Chairman Horn lives with Tina, McCheese, and Papa. The fact that not one of them has been murdered in a homicidal rage demonstrates Horn’s exceptional tolerance. But beer? Yeah that guy can’t drink worth shit.

On his last birthday he had what Doctor M, after six beers, described as, “Yeah, you probably have a brain aneurism. Too bad you couldn’t finish this bar crawl before dying.” And then he didn’t die. If you are going to stop a bar crawl due to physical trauma, you damn well better die. That’s just embarrassing.

Boot Factor:
* * * *

Chairman Horn avoids a boot, no matter how strategic, as he lacks the ability to recover well. Wiping a drool covered chin and pointing out just how red he got his eyes is typical before he announces “this is gay” and passes out. Look for him to avoid this game ending scenario at all costs.

Chug Ability:
* * * *

Horn’s chug speed is largely dependent on how much pride is involved in the game. Sure he’ll try and beat a dude, but put a chick against him and really watch him shine. This is defined by the formula: how attractive + breast size + hookupability – times made out with Tina. The higher this factor, the higher his chug speed, as defined by the graph below:






Quarter Skills:
* * * * *

Forget asking whether this game is beneath him, it is. He plays this in his sleep, but what will surely lead to disaster for his team is who he targets. It’s unappealing to lower himself to pick off skill-less girls or rookie boys. He’s going after his typical arch nemesis, McCheese, who unfortunately is on his team. Why? “That guy’s an asshole.”

Pong Ability:
* * * * *

When I think of athletes, I think of launching round objects through the air. Horn thinks of groping other men. But those who laugh at this won’t laugh long. His high school wrestling days paid off, because Horn is one of the best at cupping balls.

Beer Die/Guy:
* * * * *

Physical activity, sharp mental skills, and mass drinking are crucial in the game that he was integral in building. If you’ve read the rest of this none of those leap off the page as Horn’s strong suits. But don’t be fooled - he holds the sink record on every table he’s consistently played. We can argue he just loves being on his back, but we’ll have to do it while hoping we don’t spit biz and trying to remember how many times he’s scored.

Flip Ability:
* * * *

Were this his major he’d have graduated in less than three years. Ironic since it’s exactly what kept him there five. They say Horn learned his technique in Catholic grade school when a Deacon showed him, then asked him to turn around so he could show him the technique in more depth.

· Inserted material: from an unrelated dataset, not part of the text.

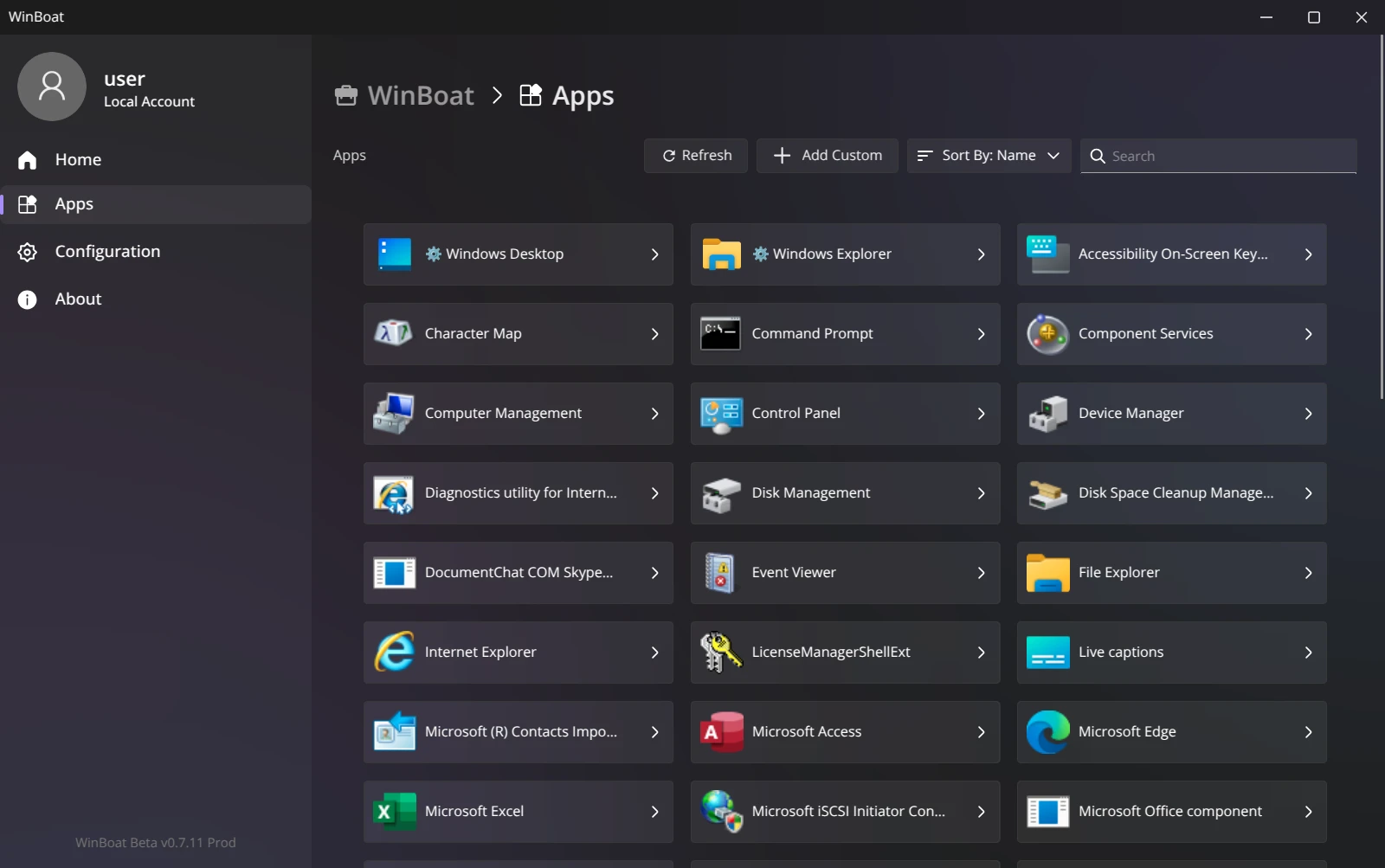The image size is (1385, 868).
Task: Click the Device Manager icon
Action: click(1047, 414)
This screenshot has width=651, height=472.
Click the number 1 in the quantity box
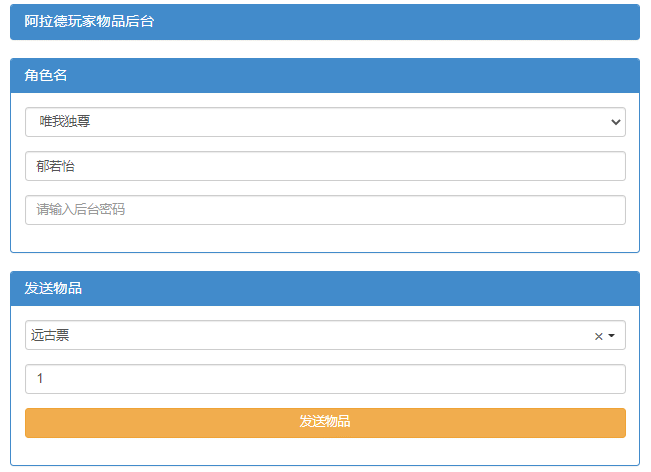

His position is captain and anchor in nearly every competition, and the only thing that will move him from it is the prospect of closer proximity to a drunk coed. The other reason this may be is that chugging his one finger pour against girls looks less embarrassing. Fill him a full boat and he’ll choke worse than Toby on Sizlak. Lucky for him there’s a limit on pours and his heaven sent technique should allow him to tear through the competition.

Intangibles:
* * *

Horn’s good deeds just don’t seem to end. Known not only for hosting the Beer Olympics, he’s also founded the “Make Old People Shovel Your Driveway” club, helped out his local Salvation Army by accepting any and all used couches, and weekly sponsors a “Who The Hell Ate My _____” symposium outside his fridge. Horn will be a solid competitor despite flagrantly charging toward incontinence the whole day.

1 Comments:

Anonymous Anonymous said...

It's about time Horn's profile showed up.